22Entre le chaos mythique et le cauchemar fantastique, l’utopie, avec sa veillée des morts dans « un froide lueur grisâtre », transforme les rues de Buenos Aires et, comme dans Un autre monde, où le narrateur « qui ne vit le Monument des Espagnols, comprit qu’il était dans une ville nouvelle », la rue Paraguay de l’enfance de Vidal est devenue vision de rêve. La guerre au cochon, qui efface le réel, et transforme tout en cauchemar, n’est pas seulement le combat de deux générations ou un lointain souvenir mythique ; elle interroge les Argentins sur leur présent chaotique et sur leur futur incertain. « Questions d’une brûlante actualité, elles sont aussi celles du passé et seront celles de l’avenir tant que nos plus vieux problèmes seront sans solution », note encore Carlos Fuentes. La littérature contribue donc à expliquer et à ordonner ce chaos du monde. Il s’agit pour Borges de rêver les origines de Tlön comme de Buenos Aires, pour Bioy Casares de dépasser la violence et le monde historique, afin de créer dans le roman un monde nouveau qui annonce les temps futurs. Valiente mundo nuevo-Beau nouveau monde. L’échec de la conquête, la fin du rêve utopique dans le crime et la violence qui font asassiner les pères par les fils, s’associent à l’éternité de la quête amoureuse et à l’éternel retour qui marque la passion aux couleurs de la nostalgie.
Notes de bas de page
1 La Rebelion de las Masas paraît en 1930. Réfugié à Buenos Aires en 1936, Ortega y Gasset donna de nombreuses conférences et il fut l’ami et le protégé de Victoria Ocampo. La Révolte des Masses analyse cet avènement des masses au pouvoir social, l’articulation entre les élites et l’homme moyen.
2 P. 118. In Éd. Robert Laffont, trad. 1970.
3 P. 126.
4 P. 142.
5 P. 155. Le thème des chiens est cher à Bioy Casares qui possédait un magnifique chien nommé Ajax, puis une chienne nommée Diana comme l’héroïne et la chienne de Dormir al sol.
6 P. 204.
7 Voir Édition de La Pléiade pour la traduction française de l’œuvre de J.L. Borges. Voir notre étude de l’écho de la guerre et des origines juives in : « Le Miracle secret : une impossible biographie juive de Borges ? » In Écriture de la personne. Mélanges offerts à Daniel Madelénat. Clermont-Ferrand, Presses universitaires Blaise Pascal, 2003, pp. 287-294.
8 In « L’utopie littéraire », Figures, 1966.
9 Alazraki Jaime, La prosa narrative de Jorge Luis Borges. Temas-estilo. Gredos, Madrid, 1968, 248 p., ch. III : Caos y Orden.
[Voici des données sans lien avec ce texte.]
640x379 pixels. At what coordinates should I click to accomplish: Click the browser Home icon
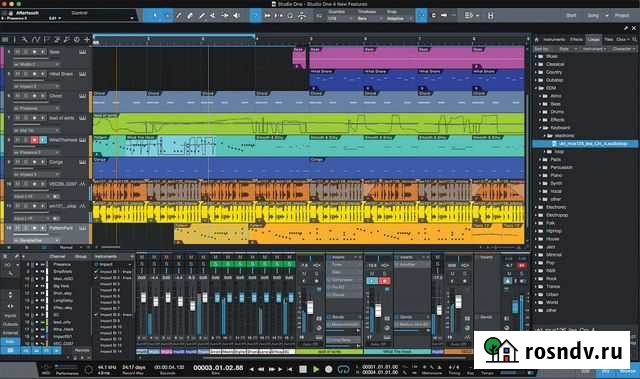point(537,40)
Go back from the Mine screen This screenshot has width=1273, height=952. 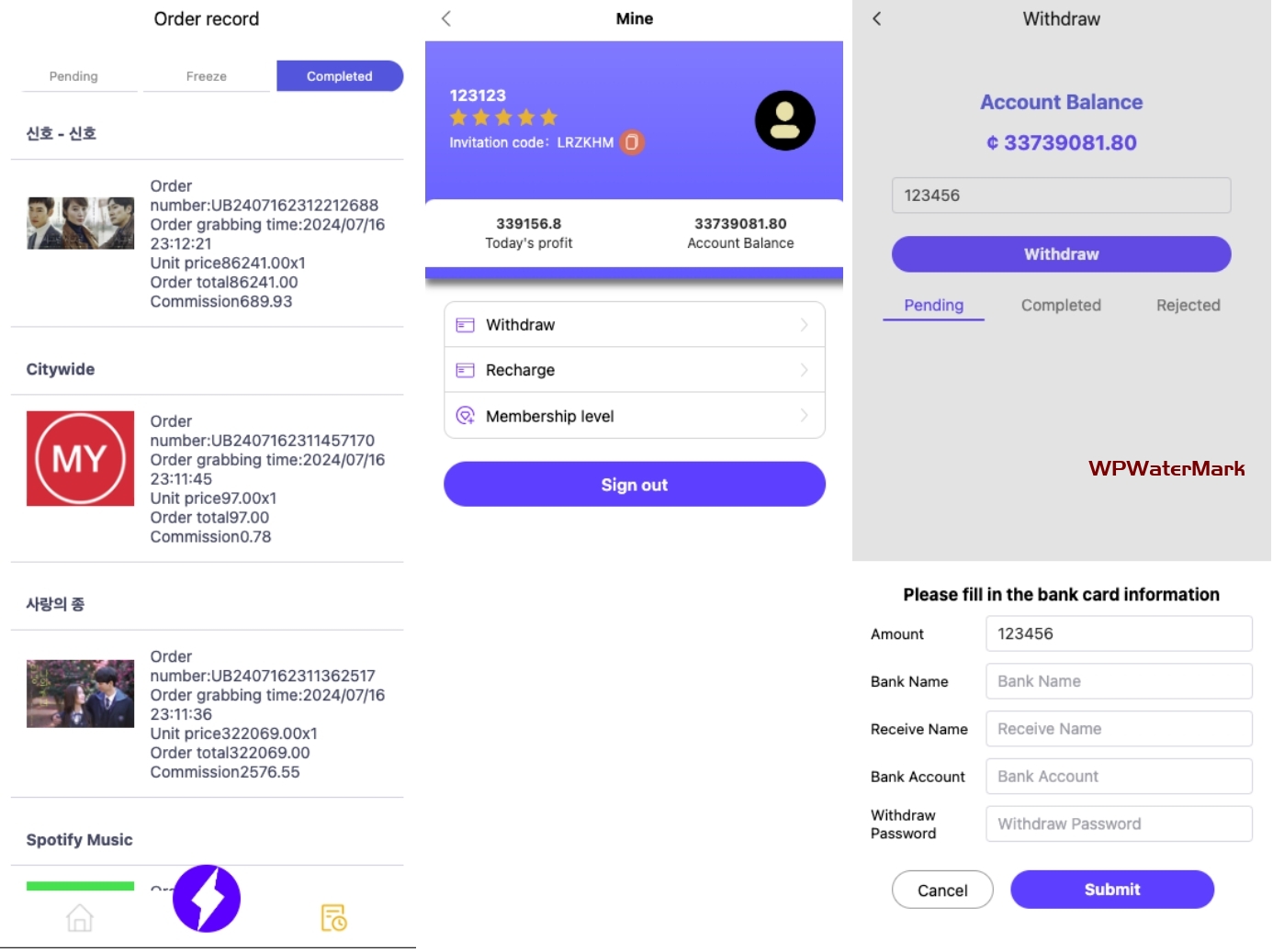(446, 18)
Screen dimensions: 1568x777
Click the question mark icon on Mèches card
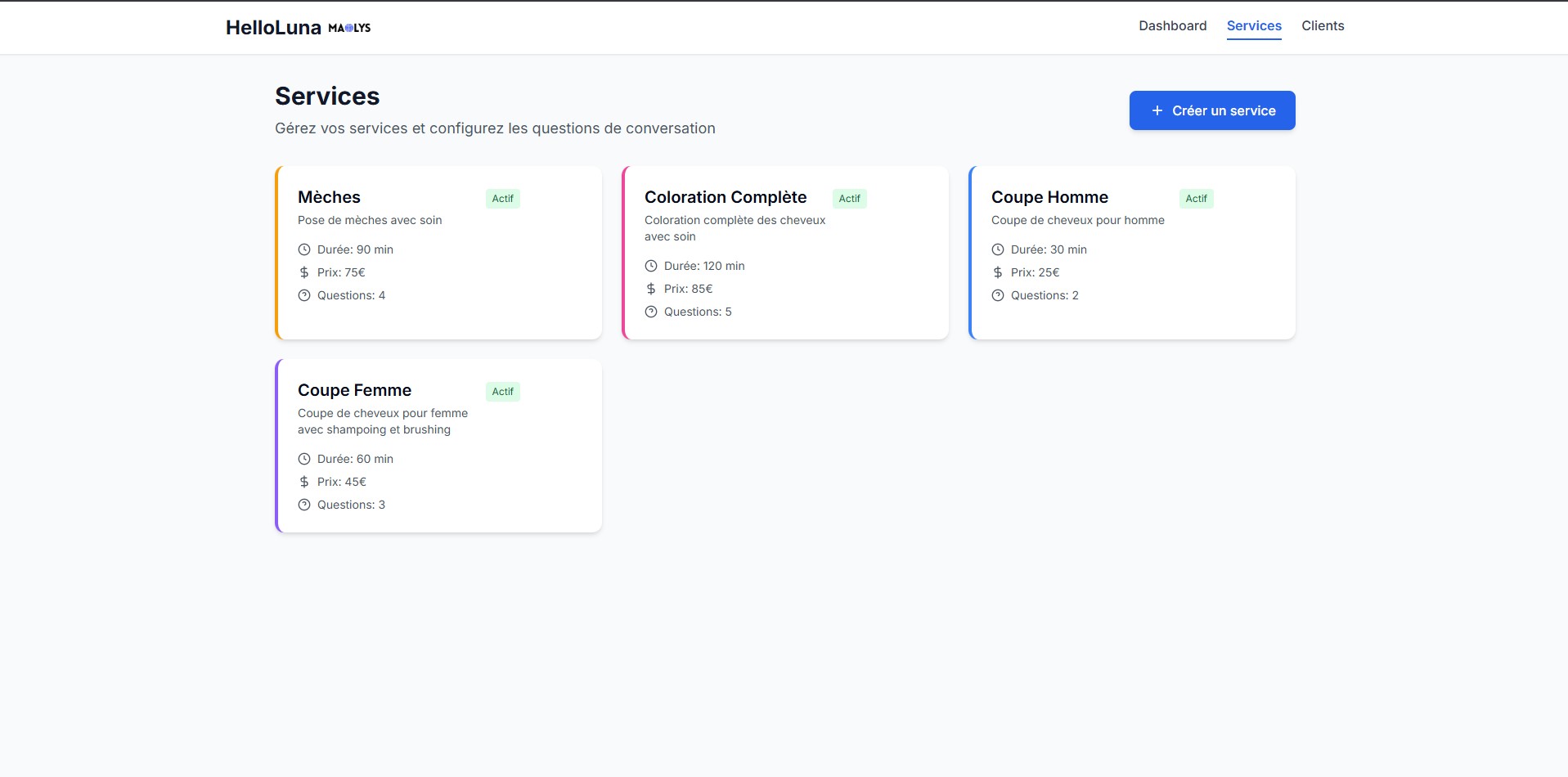click(x=304, y=295)
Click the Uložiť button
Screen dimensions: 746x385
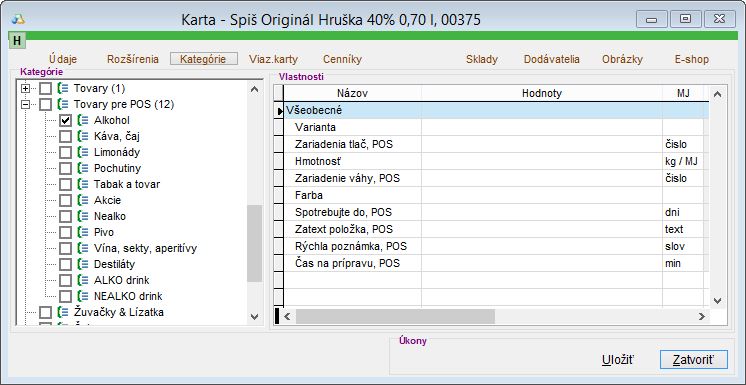pyautogui.click(x=618, y=360)
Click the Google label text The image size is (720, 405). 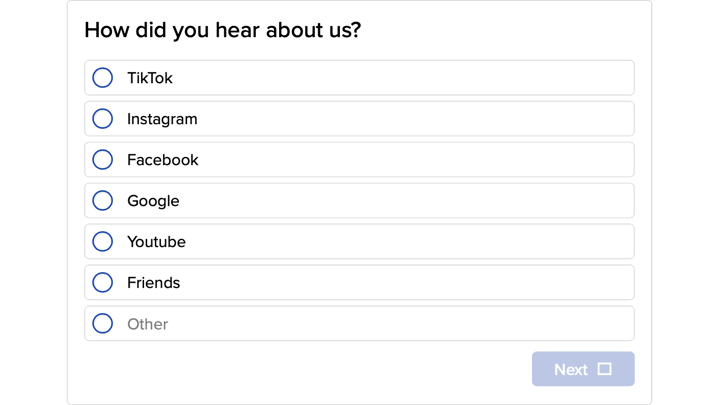(153, 201)
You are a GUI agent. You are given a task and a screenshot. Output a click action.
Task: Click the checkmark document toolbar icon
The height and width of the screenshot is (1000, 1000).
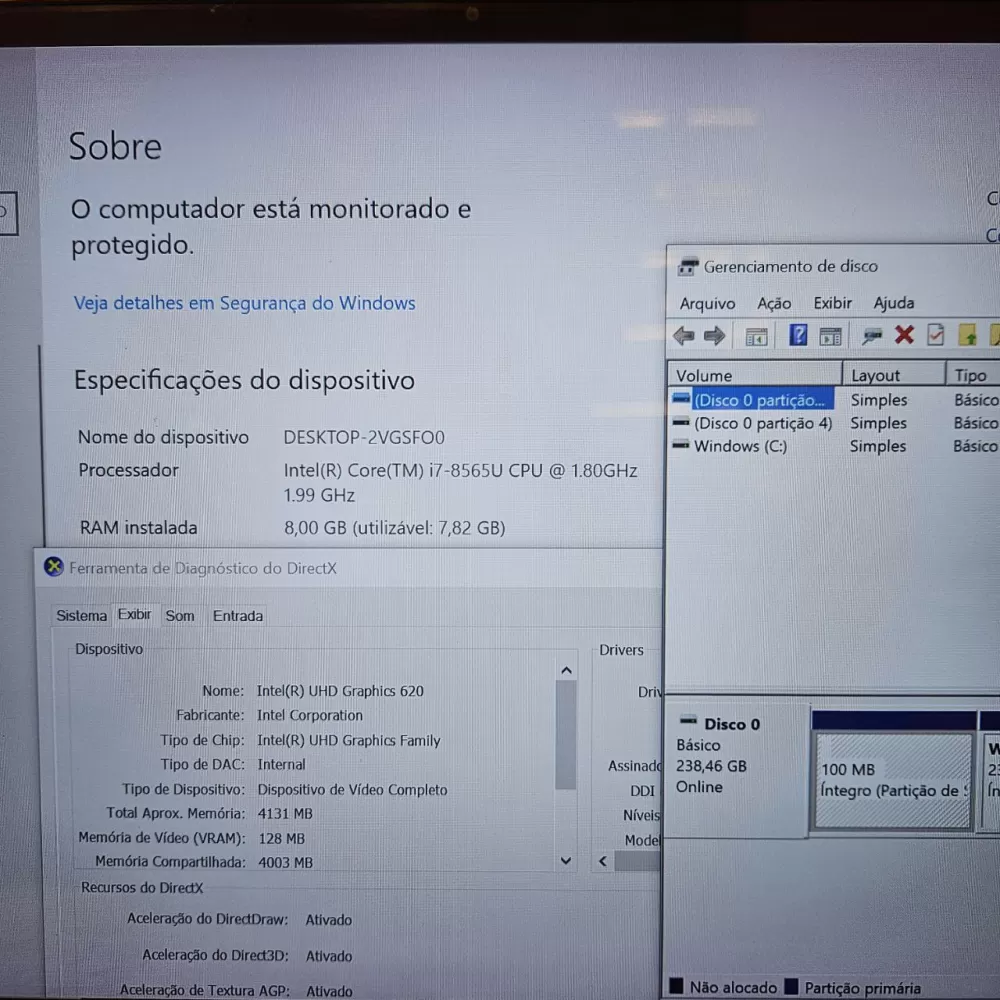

Voir aussi Caos, non traduit et écrit en 1934
10 De un mundo a otro, 1998 ; Un autre monde, Trad. 2001, In Bouquins.
11 Romans, Robert Laffont, Bouquins. Éd. Michel Lafon. 2001, 772 p. Ch. XIV, p. 750.
12 P. 763.
13 Diario de la guerra al cerdo, pp. 641-652. Publications de l’université de Provence.
14 Valiente Mundo nuevo-Le Sourire d’Érasme. Épopée, utopie et mythe dans le roman hispano-américain. 1990. Trad. Ève-Marie et Claude Fell. Gallimard, 1992. Carlos Fuentes utilise Ortega Y Gasset pour définir la crise de la culture latino-américaine et la fonction du roman qui doit annoncer le monde nouveau du XXIe siècle ; p. 344 : « La vie est un ensemble de problèmes auxquels nous répondons par un ensemble de solutions qui s’appellent la culture ».